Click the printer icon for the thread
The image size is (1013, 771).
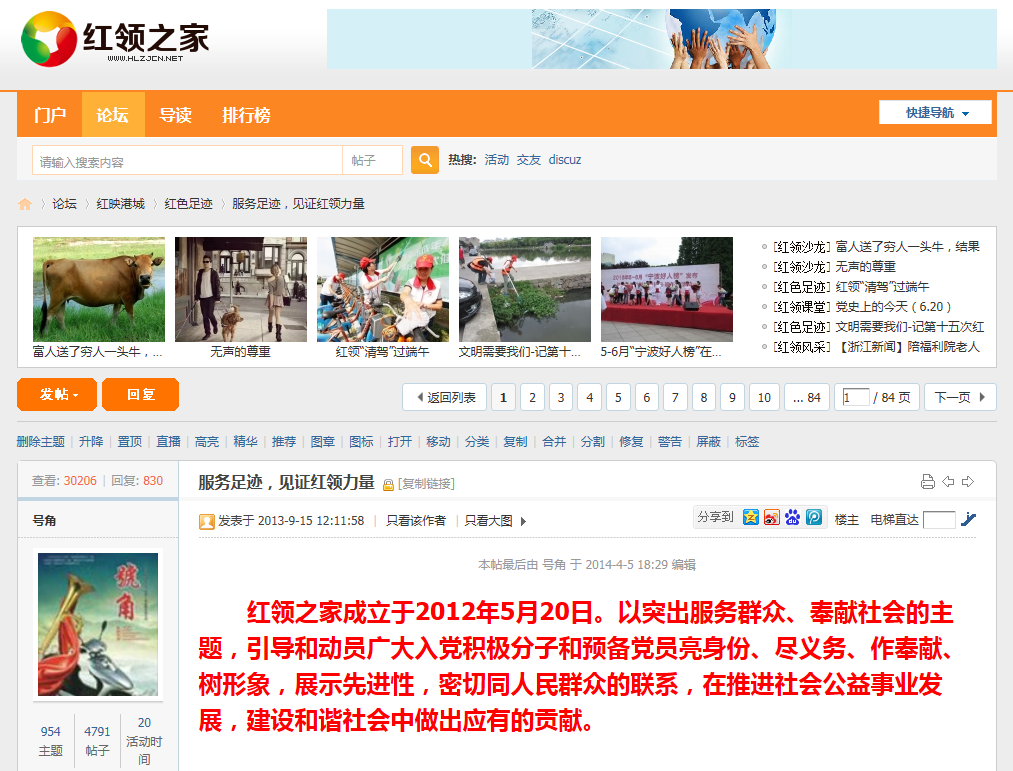point(927,482)
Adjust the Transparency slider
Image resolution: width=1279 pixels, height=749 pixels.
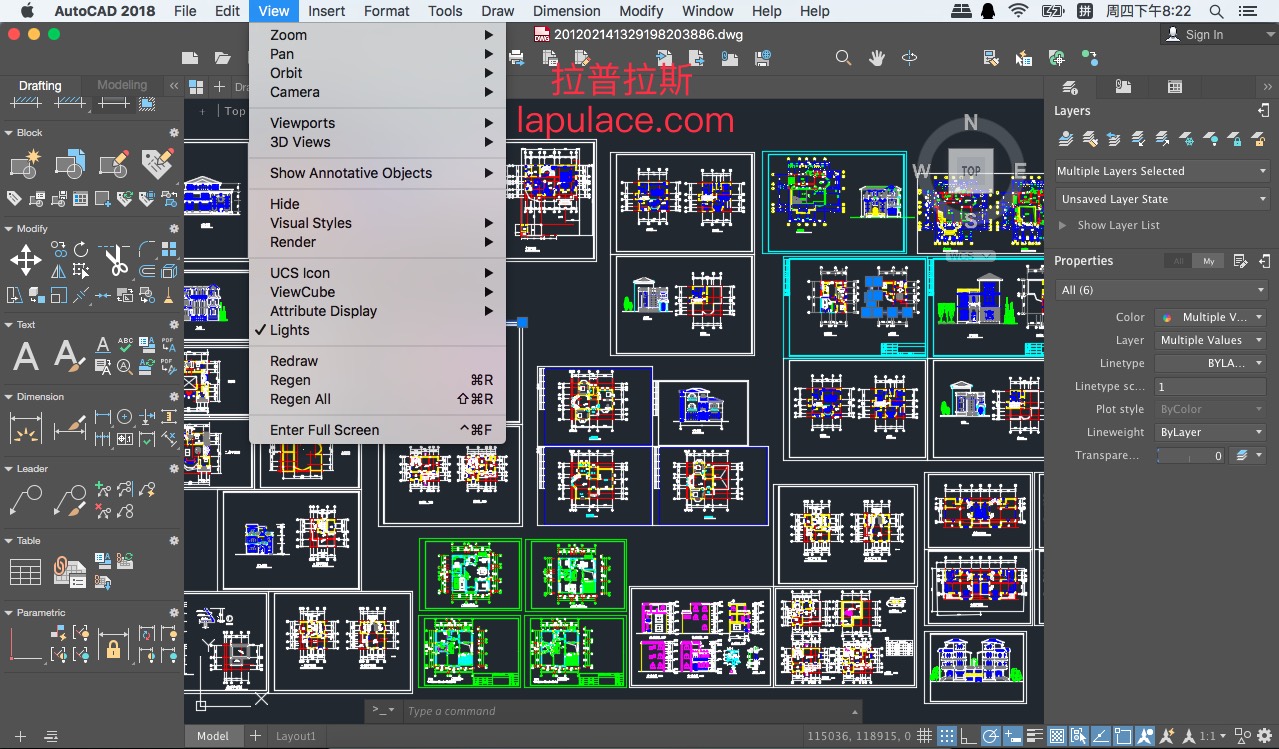pyautogui.click(x=1189, y=455)
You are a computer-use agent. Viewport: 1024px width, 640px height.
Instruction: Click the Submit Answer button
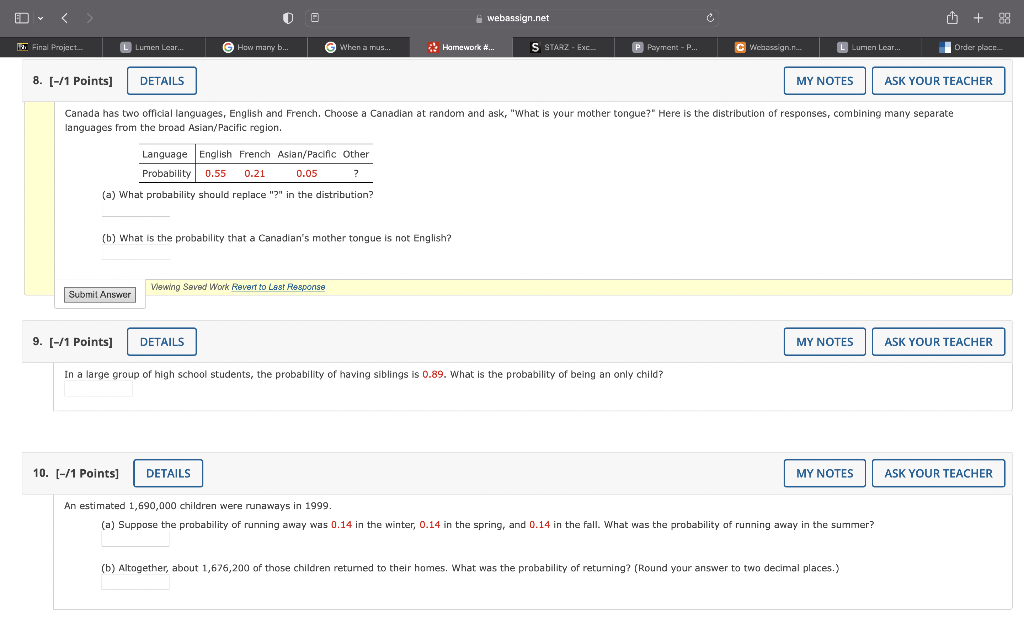point(99,294)
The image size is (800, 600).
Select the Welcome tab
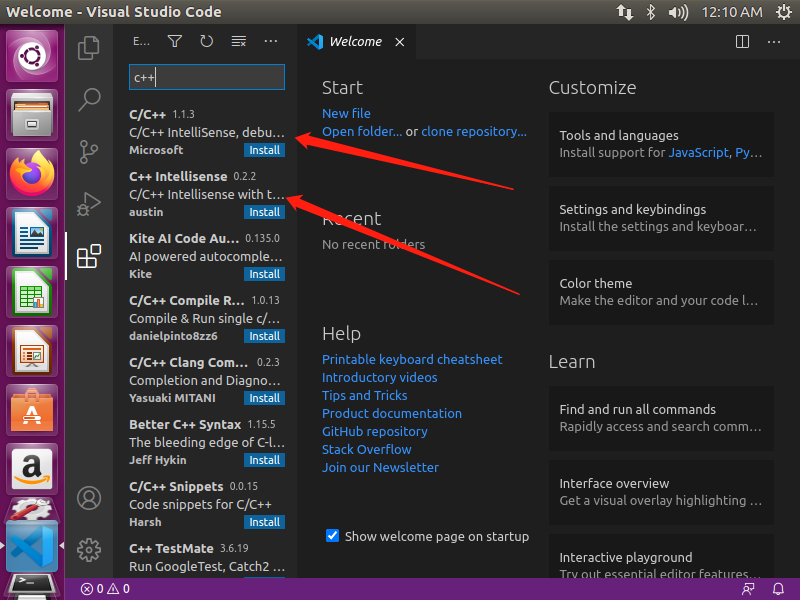[x=355, y=42]
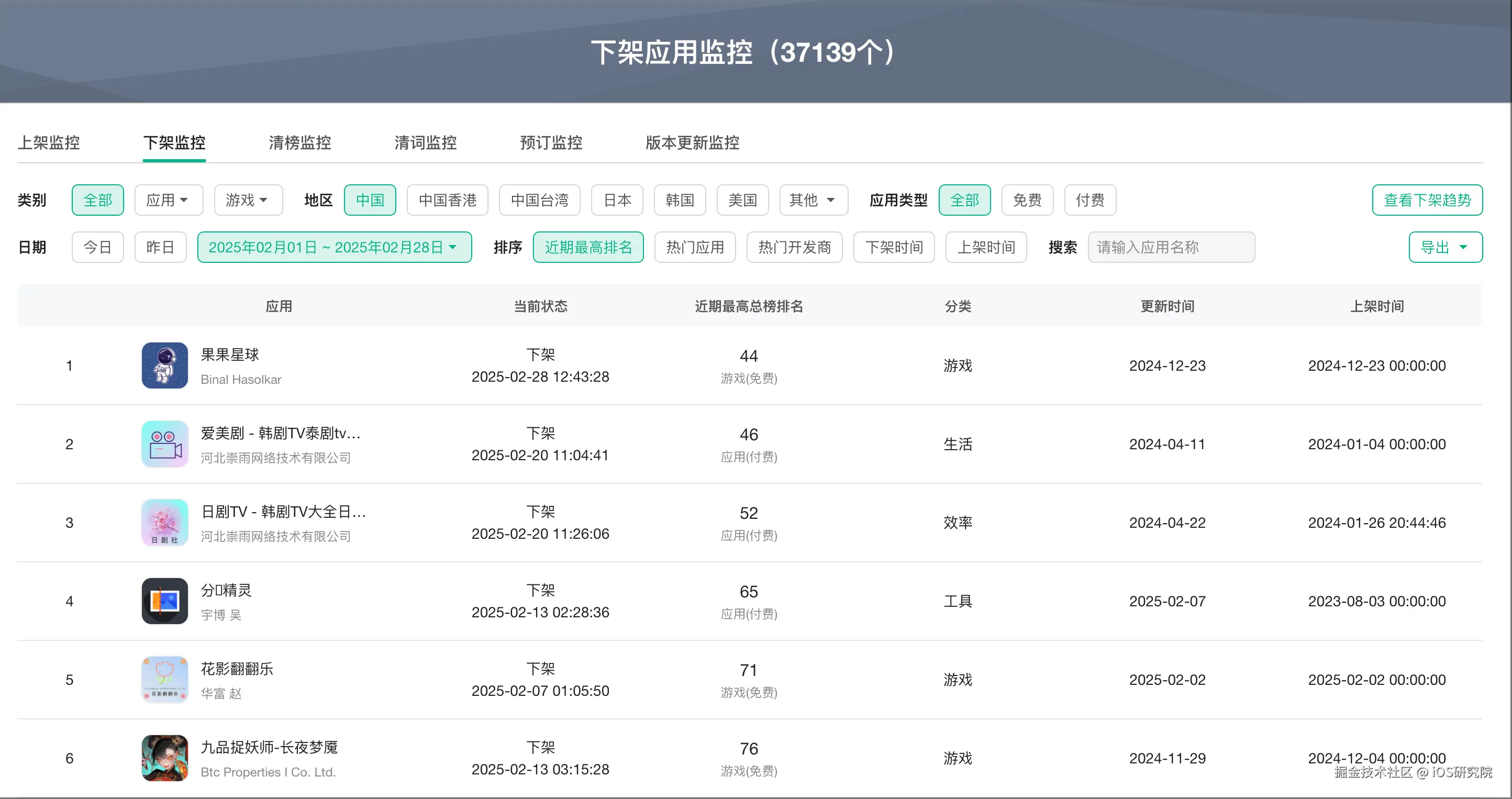The width and height of the screenshot is (1512, 799).
Task: Open the 游戏 category dropdown
Action: tap(248, 199)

*PROBLEM*:
Write out every line above word for word, but leave out the pictures.

*EXERCISE OUTPUT*:
Click the printer icon for the thread
The image size is (1013, 771).
point(927,482)
Adjust the Transparency slider
Image resolution: width=1279 pixels, height=749 pixels.
pyautogui.click(x=1189, y=455)
You are a computer-use agent. Viewport: 1024px width, 640px height.
Instruction: Click the Submit Answer button
point(99,294)
The image size is (800, 600).
Select the Welcome tab
[x=355, y=42]
The width and height of the screenshot is (1512, 799).
Task: Open the 游戏 category dropdown
Action: tap(248, 199)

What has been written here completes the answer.